Class I – II students read the Rainbow Fish by Marcus Pfister (Switzerland) author and illustrator of children’s picture books. His Rainbow Fish series of children’s picture books, published since 1992, has been a worldwide success. All of class I completed their Storytelling session of the Rainbow Fish and created their very own Fish to display on the Bulletin Boards this week in SAI Angan. Students loved the story, it focused on the pursuit of happiness by a fish who ultimately comes to the conclusion that it is better to share the things you love the most with friends then hoard them and have no friends at all.
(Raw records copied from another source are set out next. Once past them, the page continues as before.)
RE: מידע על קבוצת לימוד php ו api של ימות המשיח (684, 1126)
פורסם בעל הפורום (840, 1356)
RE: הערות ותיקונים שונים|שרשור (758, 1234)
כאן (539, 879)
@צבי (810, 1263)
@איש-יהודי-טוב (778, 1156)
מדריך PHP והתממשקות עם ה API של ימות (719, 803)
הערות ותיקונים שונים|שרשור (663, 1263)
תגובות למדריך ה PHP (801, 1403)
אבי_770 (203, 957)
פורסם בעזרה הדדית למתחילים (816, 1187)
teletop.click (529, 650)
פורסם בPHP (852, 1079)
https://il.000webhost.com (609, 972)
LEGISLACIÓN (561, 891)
The Rainbow Fish book is a clever take on the saying “money cant by happiness”.
Class II students completed their worksheets designed around the story of the “Rainbow Fish”. As the book spoke about sharing and how it feels to be left out the worksheet also touched on this simply but common challenge face by all while growing up. Students answered several questions including “Have you ever been left out? How did it feel? and Have you ever been bad to a friend? After filling in the answers students had to draw a picture of someone being a good friend and narrate what is happening in the picture below in a few short sentences. Often as teachers we do not get a good glimpse of our students on friendship and empathy towards others this activity gave us a true picture.
The Runny Babbit by Shel Silverstien (Amersica) Cartoonist, Musician and Children’s Book Writer. Academy, Golden Globe award nominations and 2 time Grammy Award Winner.
Class III completed the funny and innovative book by Shel Silverstien called “Runny Babbit” which is based on the concept of Spoonerisms which are a mistake made when speaking in which the first sounds of two words are exchanged with each other to produce a not intended and usually funny meaning. for instance instead of saying “a troop of boy scouts” one would say ” a scoop of boy trouts”. This play on words was the focal point of the activities done by the class III students. Students first had to read an entire poem in spoonerism format. Then they had to translate the poem into normal flowing sentences. After wards in groups they had to create their own spoonerism poems and writings. With lots of laughter and many smiles each team came up with wonderful creative works that they proudly showed to their teachers. Identifying Spoonerisms in speech patterns is considered a good tool to control stuttering and other speech impediments. Practicing switching words accurately and maintaining concentration helps a child with speech problems, to re-train their speech system. Students found this activity to be humorous while teachers enjoyed watching students break down words in order to decipher the writings and the use that knowledge to create their own spoonerism poetry and stories.